* **Trecho do documento**:
============================================================

A OCDE não só elogia essas mudanças, como afirma que existem planos para expandir essa regra até a fase de concessão e que “esses esforços devem ser intensificados”.

Foto de destaque: Carlos França, Ciro Nogueira e Paulo Guedes festejam o convite para a entrada do Brasil na OCDE

Silêncio é consentimento

O relatório da OCDE aplaude a Lei de Liberdade Econômica publicada em setembro de 2019 pelo governo Bolsonaro e defende a agilidade de processos, trâmites, “pressões e outros custos” que a regulamentação cria.

Nesse contexto, atividades econômicas de “baixo risco” estariam “livres de qualquer tipo de licença ou autorização governamental para iniciar ou continuar as operações, e a instituição da regra do “silêncio é consentimento” nos trâmites do governo, com ressalvas e exceções específicas” é bem-vinda para a mineração, diz a OCDE.

A “flexibilização” do licenciamento ambiental, em geral, é uma das prioridades listadas pelo governo Bolsonaro para 2022.

O princípio do “silêncio é consentimento” significa que os pedidos de licenças e autorizações obtêm uma aprovação automática caso a agência governamental não forneça uma resposta oficial no prazo definido.

De acordo com a legislação, os órgãos do Poder Executivo deverão emitir a classificação das atividades de baixo risco, que serão dispensadas de licenças e alvarás.

“A ANM já começou a trabalhar nessa lista, mas ela não foi concluída nem divulgada publicamente. A ANM poderia aproveitar esses elementos para impulsionar sua estratégia de simplificação. A agência poderia considerar propor novas reformas na estrutura jurídica das atividades de mineração para permitir casos específicos em que se aplicaria a regra do “silêncio é consentimento”, seguindo um critério de ponderação do risco representado por esses casos”, recomenda a OCDE.

============================================================

* **Dados de entrada**:

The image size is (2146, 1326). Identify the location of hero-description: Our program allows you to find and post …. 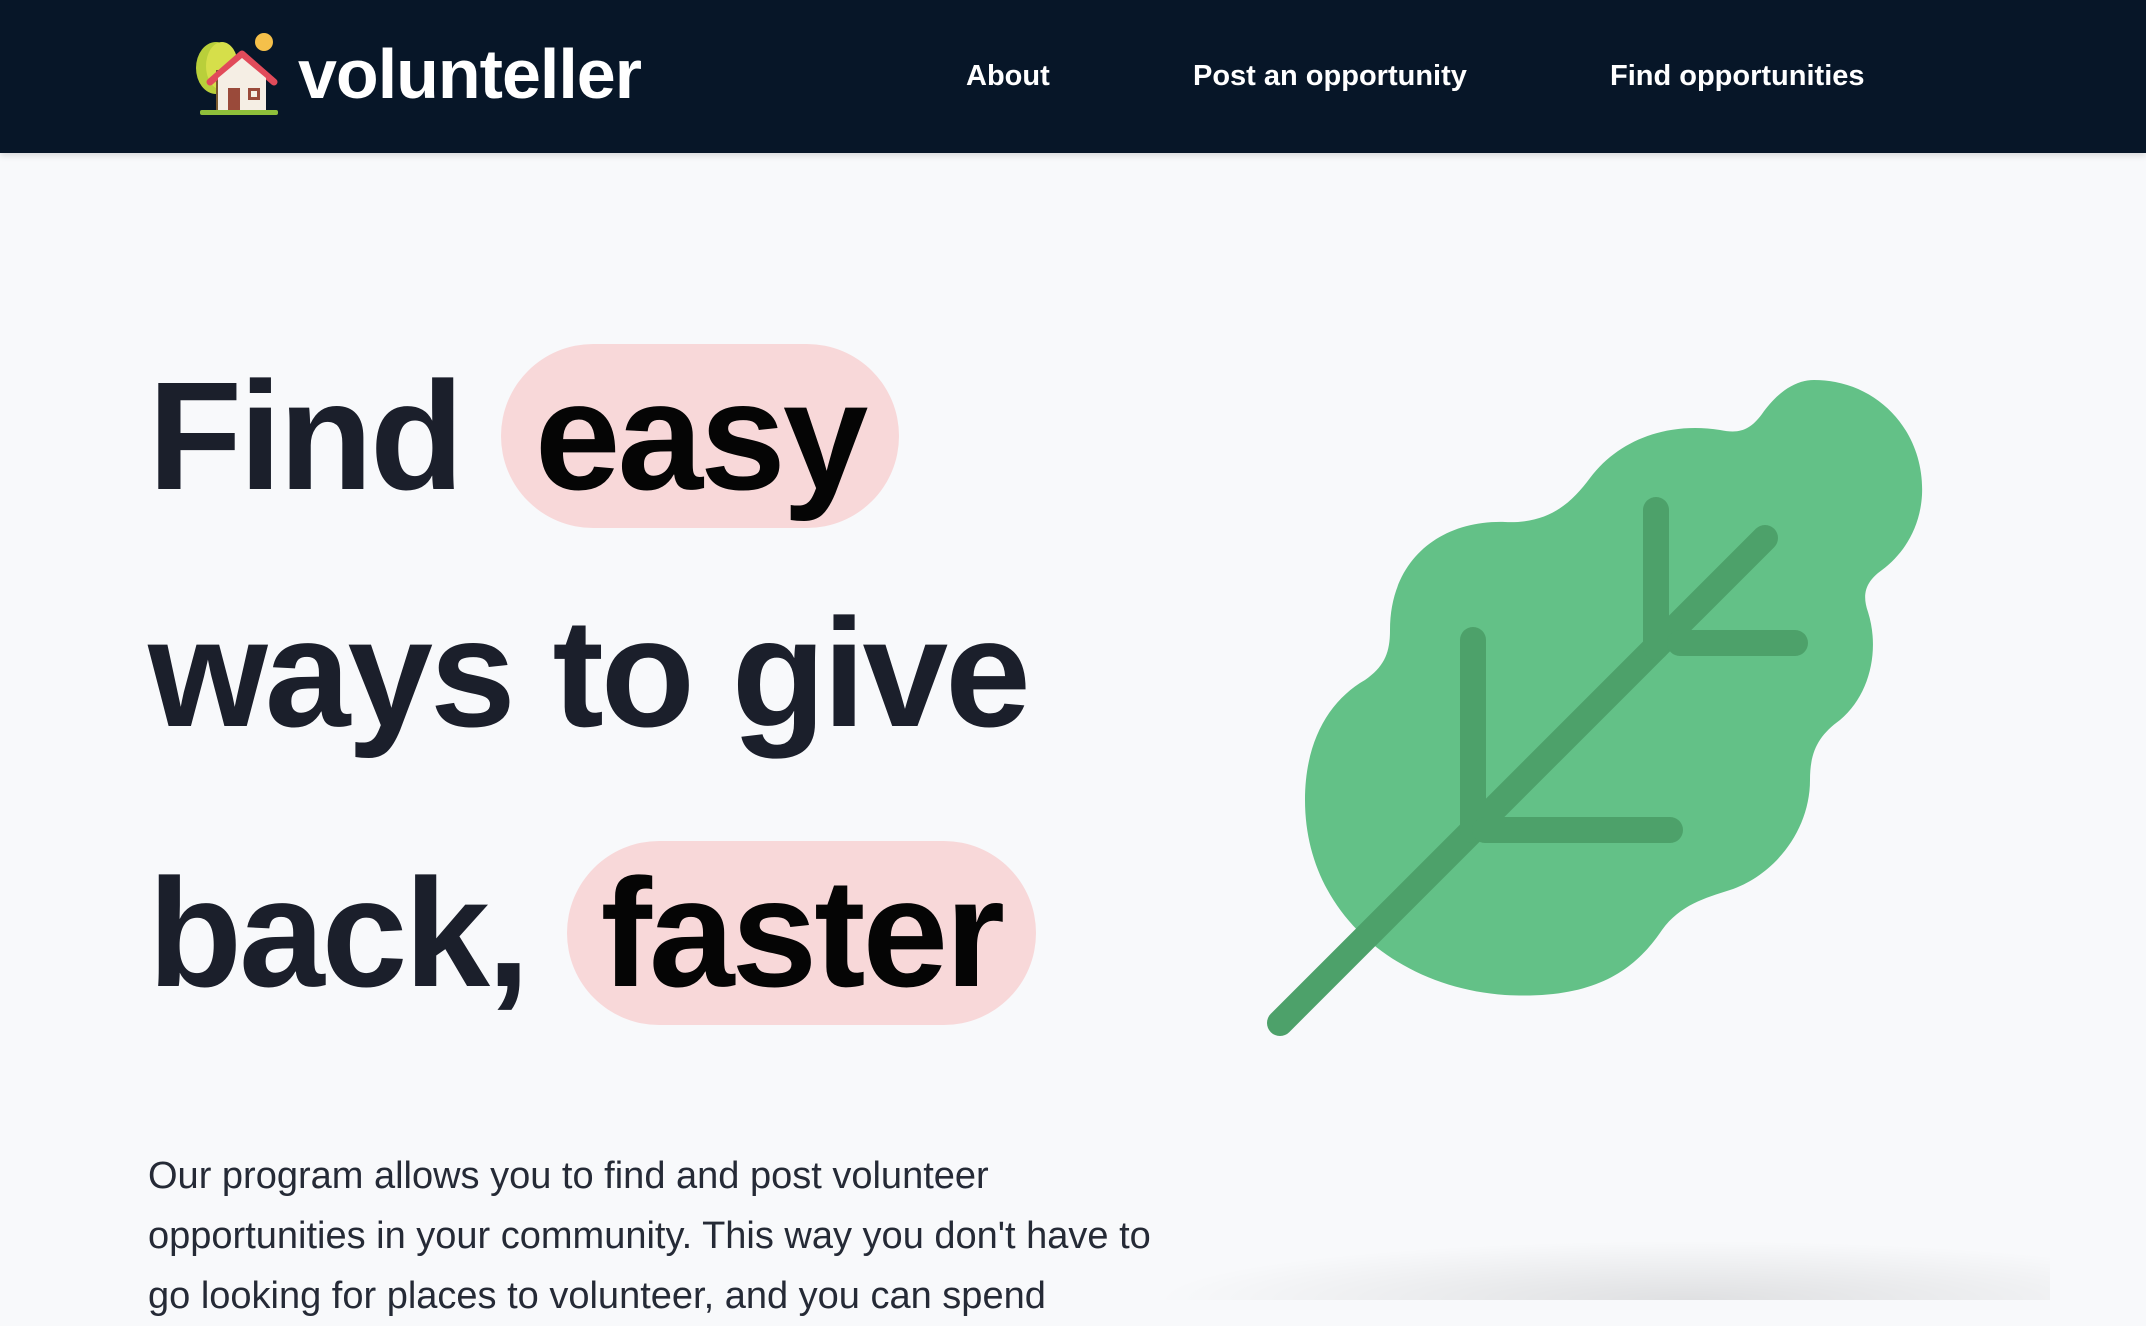
(650, 1236).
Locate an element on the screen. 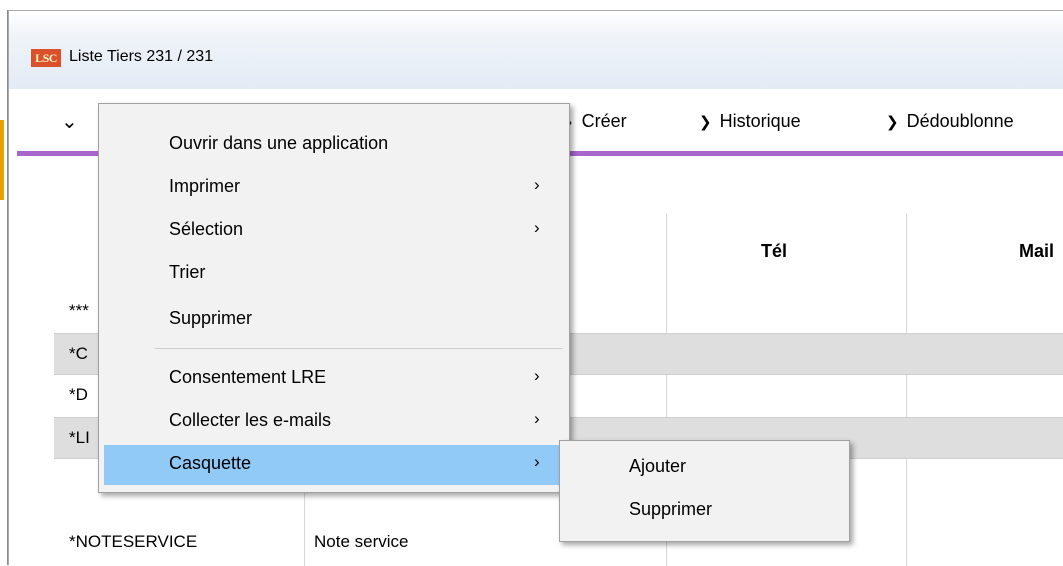  menu-item-lre-consent: Consentement LRE › is located at coordinates (334, 379).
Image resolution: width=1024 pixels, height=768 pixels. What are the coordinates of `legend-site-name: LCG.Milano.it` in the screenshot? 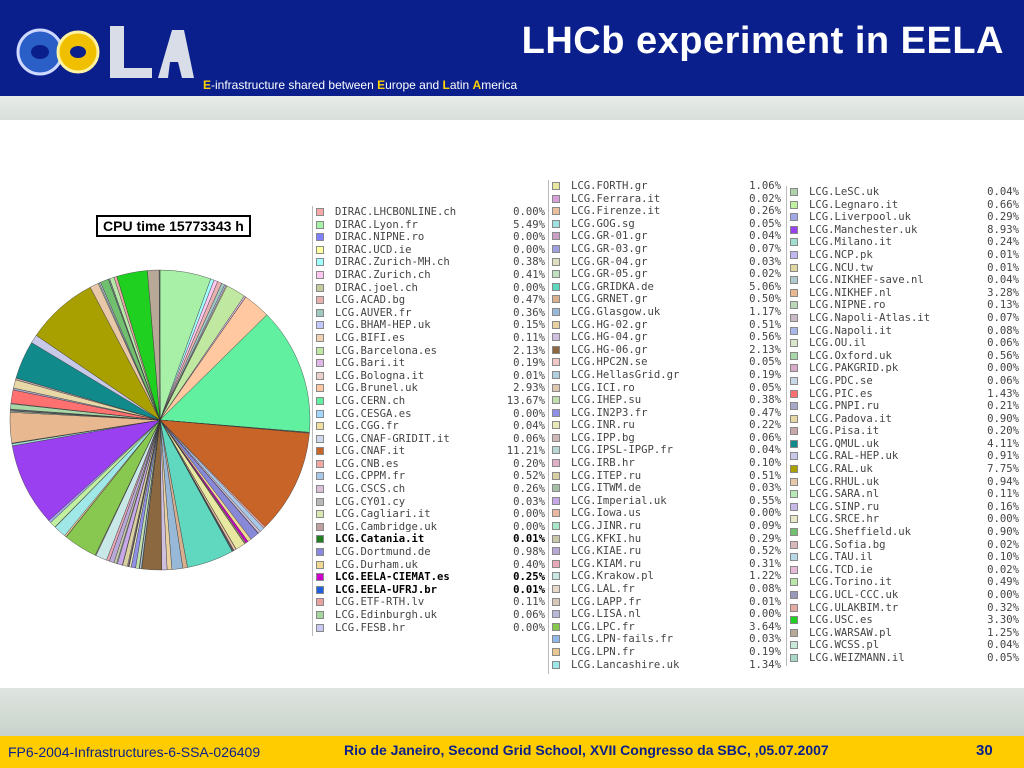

============================================================

* **Tarefas a fazer**:
#1 Transforme em uma lista curta o parágrafo do trecho do documento que começa com "Nesse contexto, atividades econômicas", mantendo as informações principais.
#2 Liste todas as pessoas citadas pelo nome no trecho do documento.
#3 Troque "mineração" por "exploração mineral" e escreva de novo a parte do trecho do documento que começa em "A OCDE não só" e vai até "diz a OCDE.".
A listagem não tem nenhuma função aqui.

* **Respostas dos exercícios**:
#1
- Segundo a OCDE, as atividades econômicas de "baixo risco" ficariam livres de qualquer licença ou autorização do governo para começar ou continuar funcionando.
- A OCDE diz que a criação da regra do "silêncio é consentimento" nos trâmites do governo, com ressalvas e exceções específicas, é bem-vinda para a mineração.

#2
- Carlos França
- Ciro Nogueira
- Paulo Guedes
- Bolsonaro

#3
A OCDE não só elogia essas mudanças, como afirma que existem planos para expandir essa regra até a fase de concessão e que “esses esforços devem ser intensificados”.

Foto de destaque: Carlos França, Ciro Nogueira e Paulo Guedes festejam o convite para a entrada do Brasil na OCDE

Silêncio é consentimento

O relatório da OCDE aplaude a Lei de Liberdade Econômica publicada em setembro de 2019 pelo governo Bolsonaro e defende a agilidade de processos, trâmites, “pressões e outros custos” que a regulamentação cria.

Nesse contexto, atividades econômicas de “baixo risco” estariam “livres de qualquer tipo de licença ou autorização governamental para iniciar ou continuar as operações, e a instituição da regra do “silêncio é consentimento” nos trâmites do governo, com ressalvas e exceções específicas” é bem-vinda para a exploração mineral, diz a OCDE.